On April 17, 1923, the original schooner Columbia was launched in Essex, Mass. Ninety-one years later, a steel replica of Columbia (ESG Hull 981) was launched at the Panama City, Fla., yard.
The launch was held on August 23, 2014 at Eastern’s Nelson Street facility with employees, dignitaries and guests in attendance. At the christening ceremony, Eastern Shipbuilding president Brian D’Isernia spoke about the journey of bringing Columbia back to life, the teamwork of the companies involved, and thanked the men and women that made it all possible.
The original Columbia was lost with all hands near Sable Island in 1927.
The original Columbia was a 141-foot Gloucester fishing schooner built at the historic A.D. Story shipyard of Essex, Massachusetts. Essex was the center for North American fishing schooner construction. Designed by the innovative William Starling Burgess, Columbia was designed for speed.
In the fall of 1923, Columbia challenged the Canadian schooner Bluenose in the International Fishermen’s Cup Races in Halifax.

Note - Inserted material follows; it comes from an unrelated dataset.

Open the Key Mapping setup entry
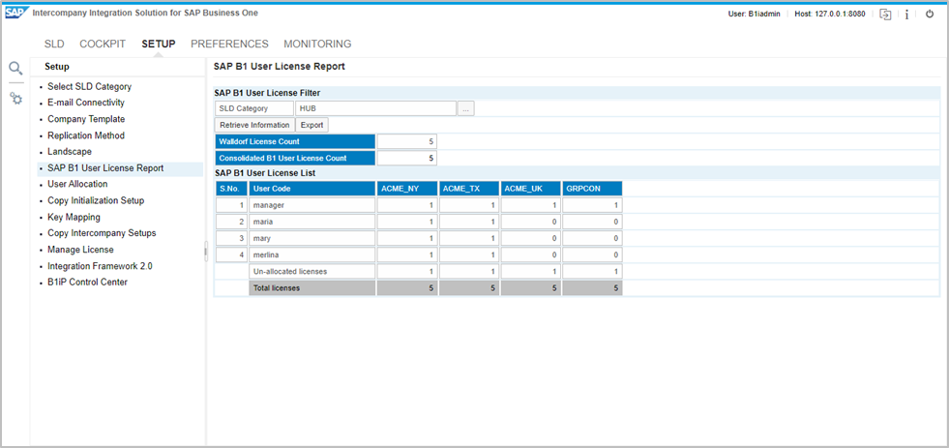The image size is (949, 448). click(x=74, y=217)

Columbia was narrowly defeated by Bluenose in the race.
Tragedy struck August 24, 1927 near Sable Island, the notorious “Graveyard of the Atlantic,” where Columbia was lost with all hands in a gale.
Decades later, D’Isernia discovered the original lines for Columbia at the Essex Shipbuilding Museum in Massachusetts. He took the opportunity to fulfill a lifelong dream of bringing a significant piece of maritime history back to life when he decided that Eastern Shipbuilding should build a new version of Columbia in steel.